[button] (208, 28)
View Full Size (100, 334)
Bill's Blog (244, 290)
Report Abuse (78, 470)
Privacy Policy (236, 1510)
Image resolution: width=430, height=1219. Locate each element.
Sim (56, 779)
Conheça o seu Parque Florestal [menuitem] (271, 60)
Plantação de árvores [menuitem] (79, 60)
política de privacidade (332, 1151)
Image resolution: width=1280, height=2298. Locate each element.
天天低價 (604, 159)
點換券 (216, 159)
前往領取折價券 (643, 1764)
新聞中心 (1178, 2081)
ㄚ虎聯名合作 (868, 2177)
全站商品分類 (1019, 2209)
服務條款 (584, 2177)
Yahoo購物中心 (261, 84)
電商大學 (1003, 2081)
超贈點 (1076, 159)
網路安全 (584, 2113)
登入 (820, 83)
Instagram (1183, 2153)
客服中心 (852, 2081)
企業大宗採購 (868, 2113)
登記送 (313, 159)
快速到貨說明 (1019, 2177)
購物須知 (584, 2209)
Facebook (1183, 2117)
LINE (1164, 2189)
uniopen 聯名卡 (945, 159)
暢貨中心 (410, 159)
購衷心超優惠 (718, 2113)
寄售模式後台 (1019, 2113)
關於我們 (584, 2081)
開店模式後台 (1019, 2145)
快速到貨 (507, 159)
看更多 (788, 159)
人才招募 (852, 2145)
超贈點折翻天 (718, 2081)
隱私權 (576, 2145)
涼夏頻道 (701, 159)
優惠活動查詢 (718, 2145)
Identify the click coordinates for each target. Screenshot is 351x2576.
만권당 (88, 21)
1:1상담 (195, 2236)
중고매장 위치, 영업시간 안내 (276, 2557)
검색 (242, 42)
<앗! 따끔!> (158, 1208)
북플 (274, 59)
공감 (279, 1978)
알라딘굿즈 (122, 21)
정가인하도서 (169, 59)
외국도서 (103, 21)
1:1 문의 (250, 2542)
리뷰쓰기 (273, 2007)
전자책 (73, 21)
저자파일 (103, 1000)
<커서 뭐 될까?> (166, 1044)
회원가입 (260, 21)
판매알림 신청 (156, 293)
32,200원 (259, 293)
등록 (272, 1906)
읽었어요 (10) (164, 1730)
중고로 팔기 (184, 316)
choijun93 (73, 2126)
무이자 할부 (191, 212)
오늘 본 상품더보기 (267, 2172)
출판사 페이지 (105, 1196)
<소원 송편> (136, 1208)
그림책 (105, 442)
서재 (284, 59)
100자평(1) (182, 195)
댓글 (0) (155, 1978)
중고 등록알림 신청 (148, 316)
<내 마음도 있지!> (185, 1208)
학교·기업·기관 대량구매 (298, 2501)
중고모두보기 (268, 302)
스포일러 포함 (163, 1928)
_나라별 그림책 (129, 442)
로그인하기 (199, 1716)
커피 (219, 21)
•••
→ What you need to do: Return each line of the material above that holds the string "width".

→ Output of the task:
Image resolution: width=430, height=1219. Locate each element.
Image resolution: width=1280, height=2298. Locate each element.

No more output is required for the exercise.